Nella confusione in cui il commissario si trova, una conoscente ha gioco facile a convincerlo ad accompagnarla sulla barca a vela, visto che nessuno può farlo: il marito è in Brasile per lavoro, gli amici in vacanza.
I fan di Gigi sono sempre indulgenti coi suoi difetti, ma l’ha fatta grossa: l’“Antigone” della signora è accanto alla “Rosa” dell’ingegner Conte, che l’ha invitato tante volte a uscire a vela, ricevendo solo dinieghi. Ora osserva dal suo battello, con lo sguardo deluso da tradito (altro tocco del Martignoni’s Martini’s style, divagazioni non superflue che danno autenticità al racconto).
Filare sul mare spinti dal vento è straniante e a Bertè non dispiace affatto. Certo, la sua goffaggine a bordo è imbarazzante, in confronto alle mosse sicure della skipper. L’equilibrio precario e una testata contro il boma ricordano al nostro che il mare si muove, il battello pure e gli alberi sono fatti di materiale resistente. “Tieniti alle draglie”, raccomanda la velista. A sapere cosa siano...
Scostarsi dalla rotta di un traghetto li avvicina a quella di un motoscafo. Li affianca da sinistra, al timone un uomo che fa un cenno col braccio. Un attimo e boom! Una deflagrazione assordante. Bertè è investito da una folata d’aria calda e sfiorato da un pezzo del motoscafo. Cade in acqua, con le braccia insanguinate in più punti. Quello che resta del natante esploso affonda, l’“Antigone” è sdraiata di lato, la Soleri senza conoscenza a cavallo dell’albero, come una bambola di pezza. Ha una lacerazione sopra la tempia sinistra e potrebbe non essere la sola ferita.
Gigi si sente perduto, ma è soccorso dalla “Rosa” dell’ing. Conte, poi dal gommone della Guardia Costiera, che precede il natante della Polizia sul quale trasborda. Ci ha rimesso i Ray-Ban, finiti in fondo al mare e il cellulare intriso d’acqua do mare è andato. In ospedale vorrebbero trattenerlo per il bernoccolo alla testa, ma l’orgoglio ferito di un marinaio incapace non si cura in clinica. Una firma veloce e le dimissioni volontarie sono cosa fatta.

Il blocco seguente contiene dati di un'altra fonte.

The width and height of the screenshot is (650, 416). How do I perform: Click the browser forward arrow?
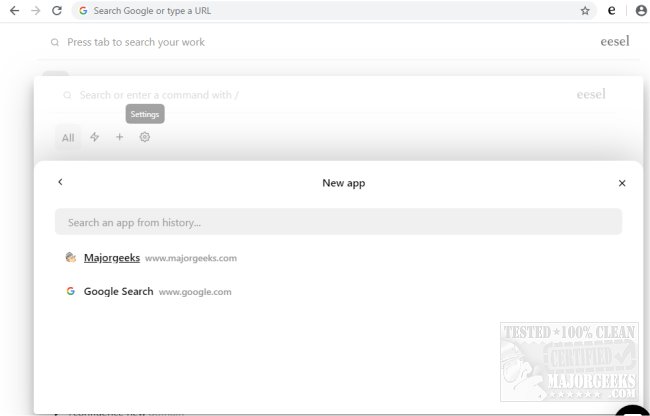point(36,10)
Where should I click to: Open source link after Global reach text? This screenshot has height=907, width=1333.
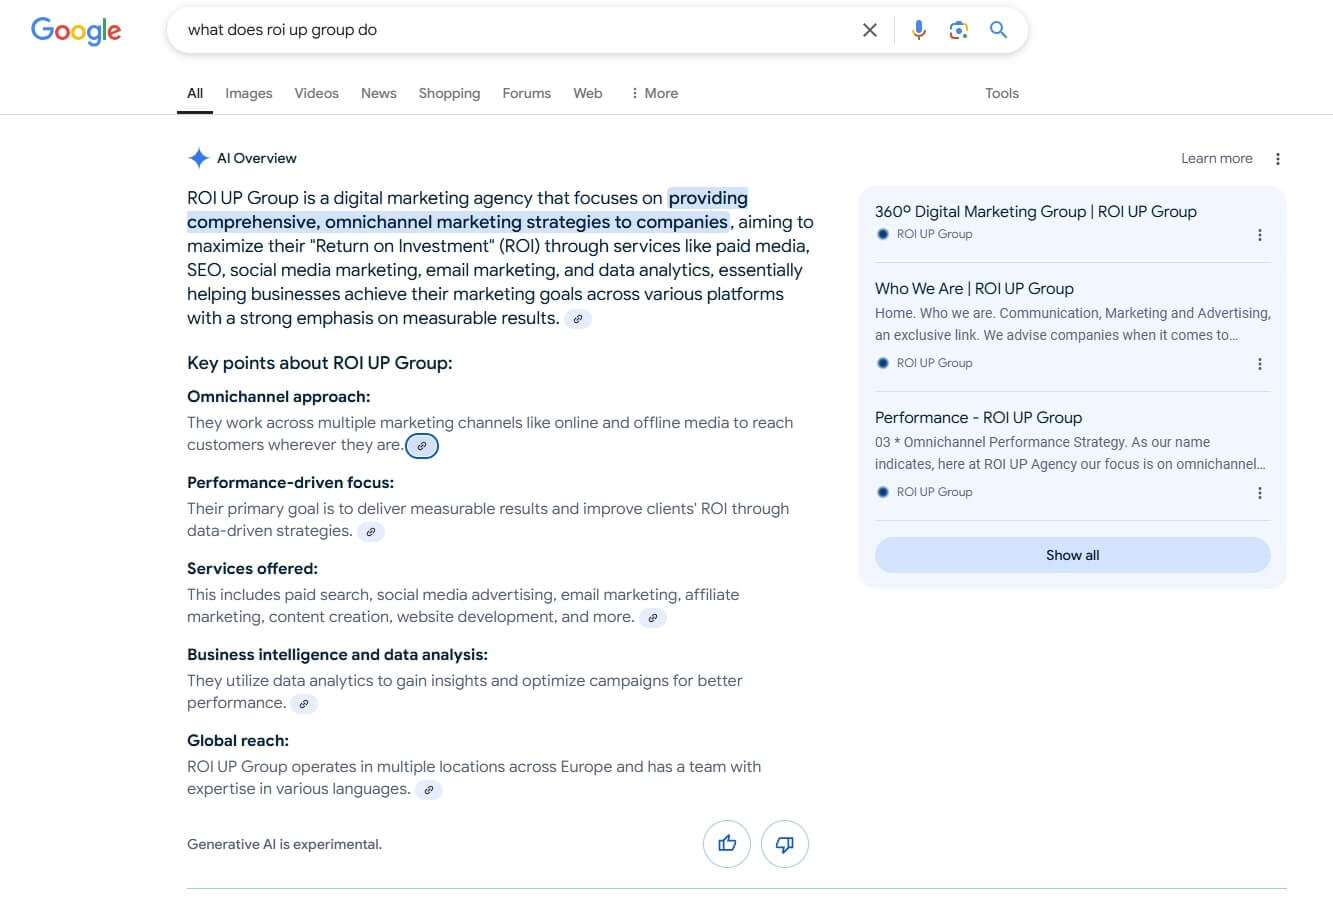pyautogui.click(x=428, y=790)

Se al mercato aveva pensato a un Vanni-abbaglio, ora è certo che quel bombarolo del cavolo sia approdato a Lungariva. Il botto non può che essere opera del dinamitardo con la faccia da bamboccio e la chioma d’angelo. Il poliziotto ch’è in Gigi si mette il lavoro febbrilmente. La PM di turno è Irene Graffiani, bene così, vanno d’accordo. Bertè dispone verifiche sulla reclusione del sospettato, telefona al sindaco per chiedere di glissare sulla causa dell’evento, ordina accertamenti sulla vittima, un imprenditore.
Altro che guasto delle batterie: non sarà archiviato come incidente. È stato un ordigno, l’ha visto in diretta. Ma chi si voleva colpire? Al momento dell’arresto Loiodice aveva giurato di ammazzarlo e se il bersaglio del Beato Angelico era il commissario, c’è da temere per Marzia. Ma c’è tanto da chiarire sul proprietario del motoscafo esploso. Per l’ex moglie era un faccendiere, impegnato in attività poco trasparenti, un bugiardo patentato con un tenore di vita al di sopra delle sue risorse. Al Cella si associano personaggi curiosi: uno zio ricco, vecchio e avaro che passa da una morte apparente all’altra; una donna con presunta figlia del Vittorio; cari amici e freddi conoscenti dell’uomo.
In coda, la chicca di un racconto giallo breve, a firma del commissario Bertè.